I am trying to use different colours to plot components of a ContourPlot in Mathematica. The contours are sufficiently complicated, such that I do not expect there to be a simple parametrisation. In my example
lim = 0.6; m = 1/6;
comp1 = -3 + 48 m^2 - 16 x - 128 m^2 x + 64 x^2 + 64 y^2;
comp2 = 81 m^2 - 1944 m^4 + 165888 m^8 - 27 x + 20736 m^4 x -
221184 m^6 x + 144 x^2 - 1728 m^2 x^2 + 27648 m^4 x^2 -
589824 m^6 x^2 - 576 x^3 - 36864 m^2 x^3 + 737280 m^4 x^3 +
6144 x^4 - 86016 m^2 x^4 + 688128 m^4 x^4 + 12288 x^5 -
786432 m^2 x^5 + 65536 x^6 - 262144 m^2 x^6 + 262144 x^7 -
2880 m^2 y^2 + 9216 m^4 y^2 + 589824 m^6 y^2 - 1344 x y^2 +
24576 m^2 x y^2 - 49152 m^4 x y^2 + 10240 x^2 y^2 -
303104 m^2 x^2 y^2 - 720896 m^4 x^2 y^2 + 40960 x^3 y^2 -
262144 m^2 x^3 y^2 + 131072 x^4 y^2 - 262144 m^2 x^4 y^2 +
786432 x^5 y^2 + 12288 m^2 y^4 + 688128 m^4 y^4 + 28672 x y^4 +
524288 m^2 x y^4 + 65536 x^2 y^4 + 262144 m^2 x^2 y^4 +
786432 x^3 y^4 + 262144 m^2 y^6 + 262144 x y^6;
c0 = ContourPlot[comp1 comp2 == 0, {x, -lim, lim}, {y, -lim, lim},
PlotPoints -> 200, ContourStyle -> Gray, ImageSize -> Small,
Axes -> True];
c1 = ContourPlot[comp1 == 0, {x, 0, lim}, {y, -lim, lim},
ContourStyle -> Blue];
c2 = ContourPlot[comp1 == 0, {x, -lim, 0}, {y, -lim, lim},
ContourStyle -> Red];
Show[c0, c1, c2]
I study the zero locus of a polynomial in $x$ and $y$, with $m>0$ as a parameter.
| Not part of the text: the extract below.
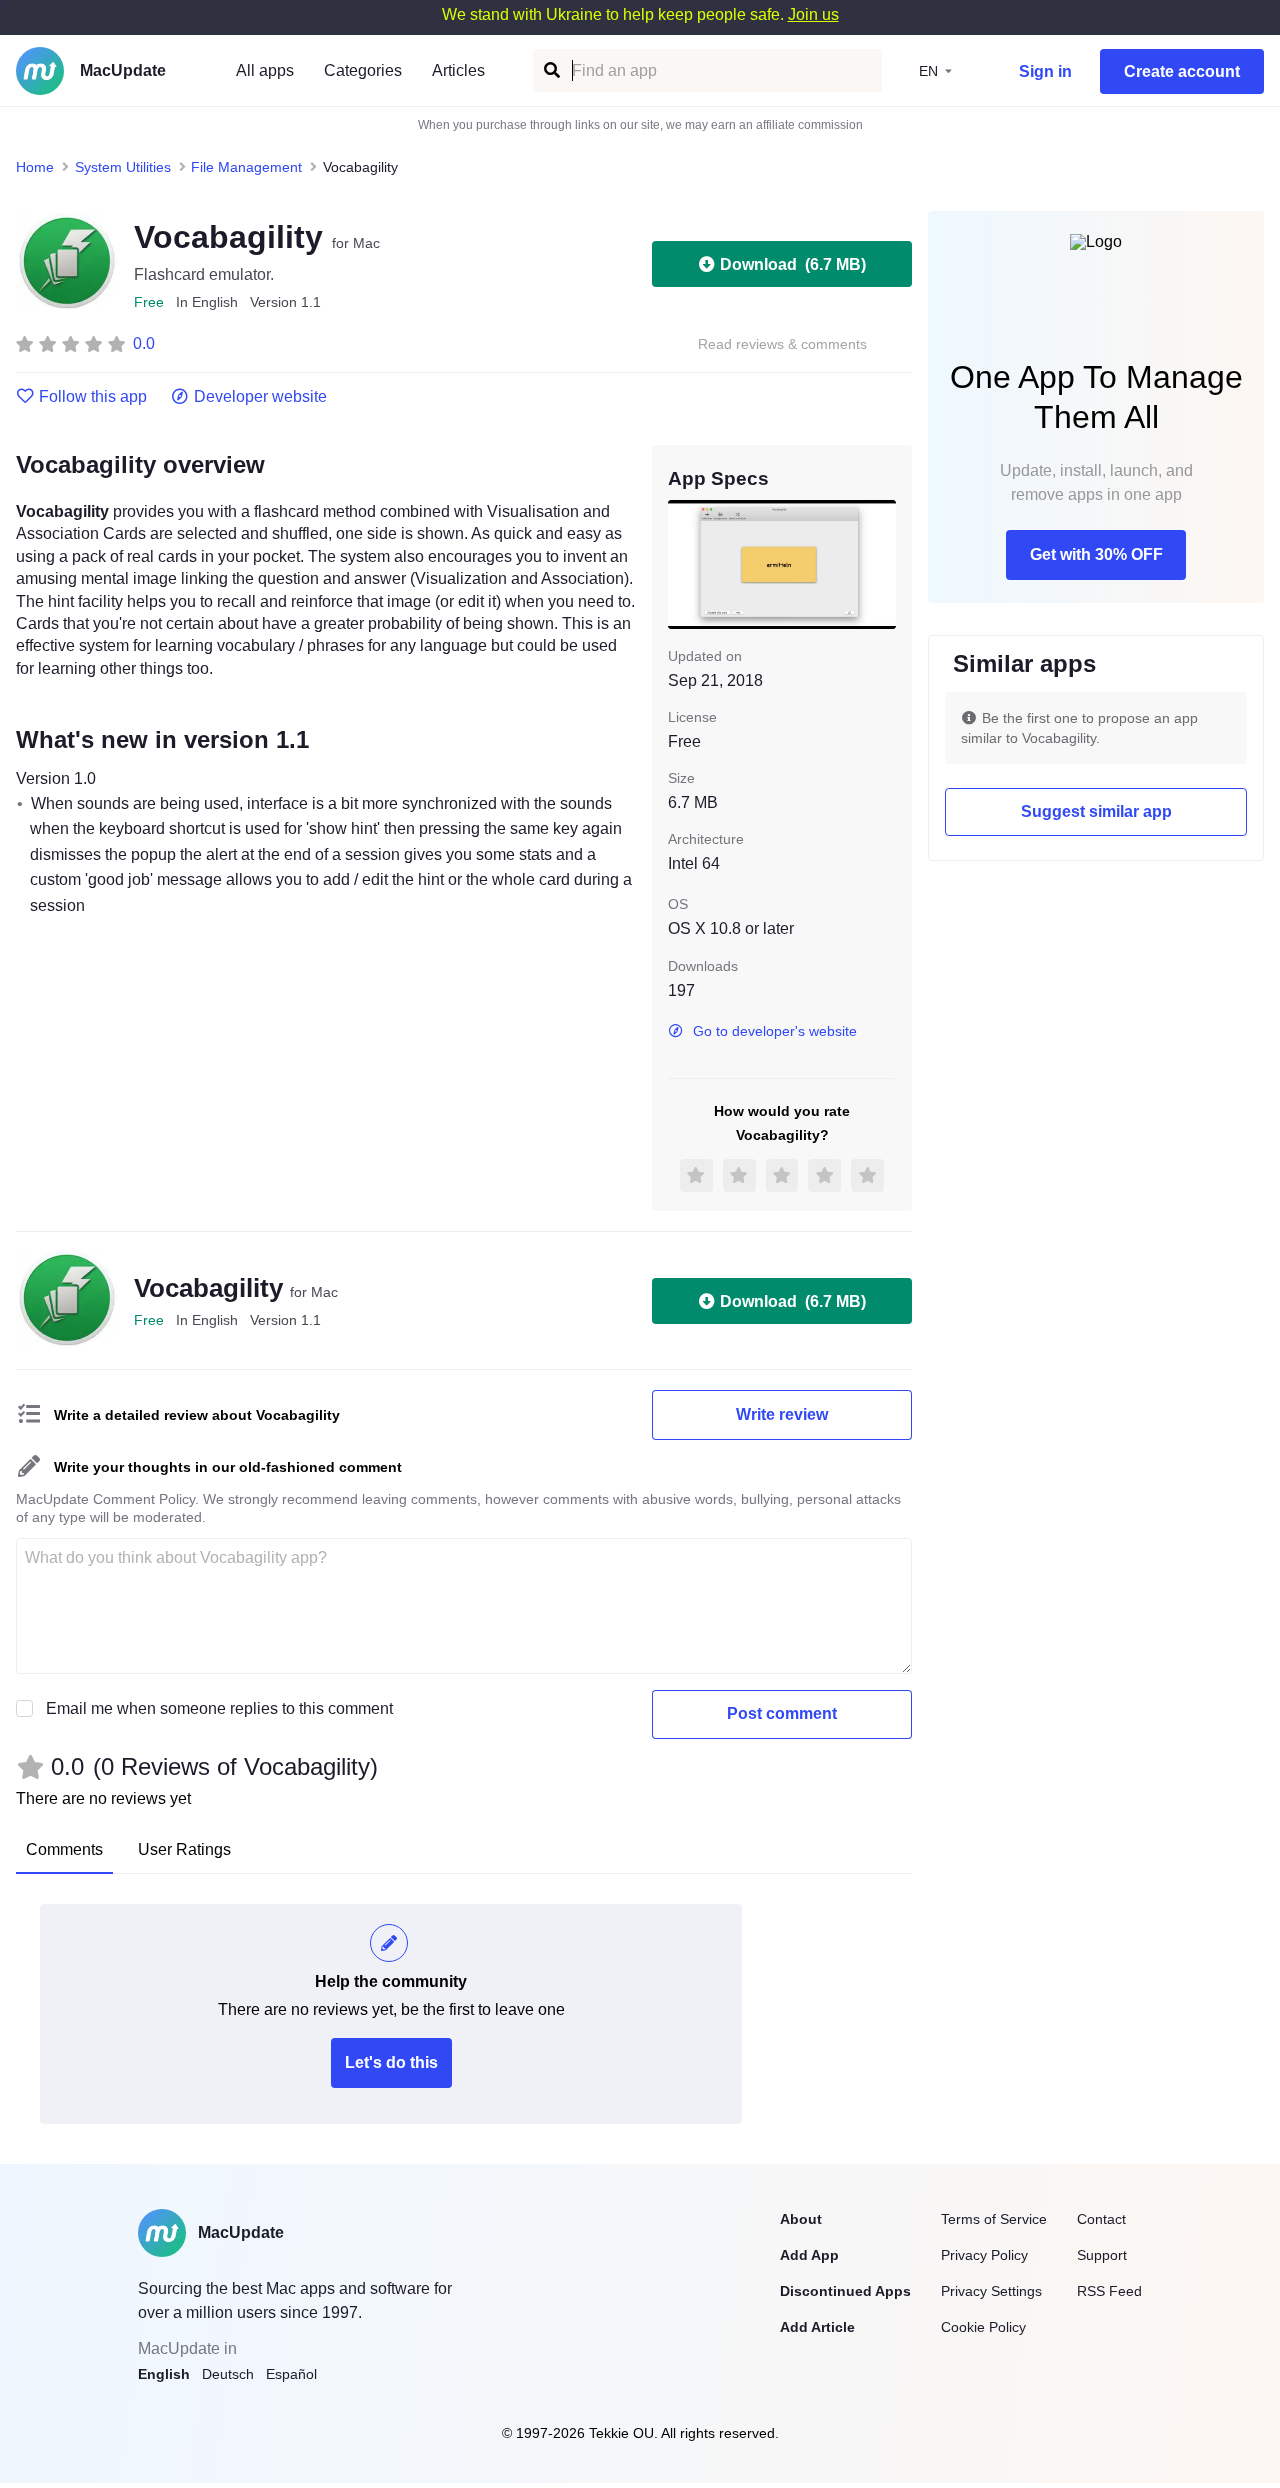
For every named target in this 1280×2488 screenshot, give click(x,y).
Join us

The contour has various intersection points that partitions it into (here 7) components. I would like to plot each of these components in a different colour. Since the polynomial factorises into comp1 and comp2, this can be done for one factor comp1. In the picture, the blue and red components can be coloured by restricting the plotting domain. The other factor comp2 contains multiple components, but does not factor for generic $m>0$ (also not for the chosen $m=\frac16$). I was wondering whether there is a trick to give the remaining 5 components belonging to comp2 own colour. Many thanks for any suggestions!